Plus: New figurehead of DOGE emerges and they aren't called Elon


During confirmation hearings in the US Senate Tuesday for the role of deputy director of the Dept of Homeland Security, the nominee Troy Edgar said CISA has had the wrong management and needed to be "reined in."

At the start of the Trump administration more than 130 out of 3,000-odd employees at CISA were laid off, including volunteers from the IT security industry serving on the agency's Cyber Safety Review Board, aka CSRB. Edgar said the shuttering of the CSRB by President Trump was a "great idea," and that it will be reconstituted once the right management is installed at the head of CISA.

Edgar is a senior Homeland Security advisor, as well as a hopeful for a top role in the department, and thus is basically giving a public thumbs-up to the decision by the administration, his expected future employer, to dismantle the review board.

He argued, as Team Trump has done before, that CISA had overstepped its boundaries – by getting too involved in election interference investigations – and needed to "switch gears." Abolishing its CSRB as part of a reorganization was a logical thing to do, he told senators. The board had been probing China's Salt Typhoon campaign, in which telecommunication networks in America and beyond had been compromised by Beijing to snoop on potentially millions of people, though now CISA has taken over that role, Edgar said.

The next head of CISA hasn't been named as yet and the agency is leaderless since Jen Easterly stepped down after the last election. On the campaign trail, Team Trump said it wanted CISA to concentrate on protecting government and civilian networks, rather than investigating disinformation and overseas attempts to destabilize America.

Edgar will now face a congressional vote to cement his position. He's expected to be confirmed easily.

Trump-racism glitch hits Apple

Apple is taking a look at its automatic dictation feature in iOS after a TikTok clip of someone saying "racism" into the voice-to-text functionality went viral – because the software briefly interpreted the word as "Trump" before correcting itself.

Cook & Co promised to fix the glitch, and claimed it may be because there's a problem handling the R sound in both words. Tests on various iPhones have confirmed the issue can, but doesn't always, happen. Dictating the words "ramp," "rhubarb," "rhythmic" and "ruffles," also appeared to briefly produce the Trump result before changing.
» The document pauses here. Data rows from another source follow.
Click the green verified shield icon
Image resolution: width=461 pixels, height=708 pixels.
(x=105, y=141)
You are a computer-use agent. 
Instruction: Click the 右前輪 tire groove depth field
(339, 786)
“We are aware of an issue with the speech recognition model that powers Dictation and we are rolling out a fix today,” Apple told Variety. We'll update this if Apple gets back to us.
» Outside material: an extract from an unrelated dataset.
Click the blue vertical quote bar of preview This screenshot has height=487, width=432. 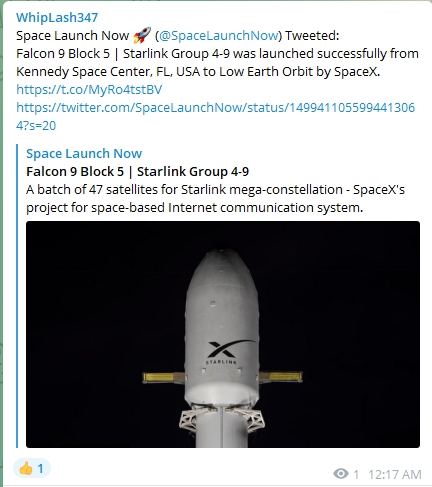click(x=17, y=296)
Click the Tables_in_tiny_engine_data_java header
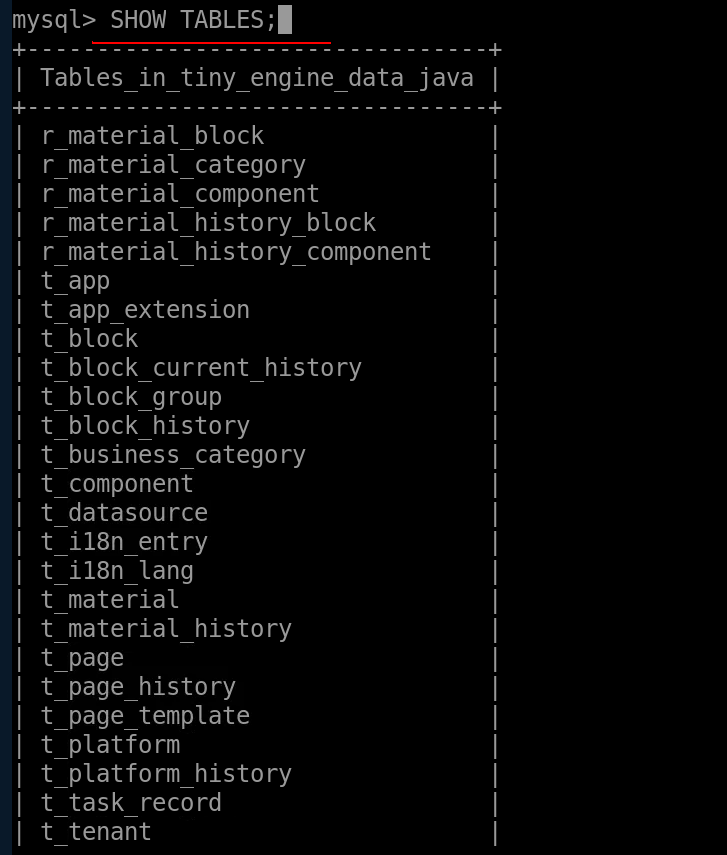Viewport: 727px width, 855px height. pyautogui.click(x=257, y=78)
Meanwhile, a new figurehead of President Trump's Elon-Musk-run cost-slashing DOGE operation has reportedly been chosen.

It appears the new boss is a former staffer at the US Digital Service, aka USDS, which is what was renamed to the Dept of Government Efficiency, aka DOGE, earlier this year to effectively create that latter initiative. She worked at the service from 2018 to 2021, and lists herself as a senior advisor since January for USDS on her LinkedIn page. The White House had no word on the appointment at time of publication.

Gleason has spent a couple of years since her USDS days working at medical companies, and her work in the field previously led President Obama to dub her a "champion of change." As for what her new administrator role will bring, that's most likely to be something for Musk to decide.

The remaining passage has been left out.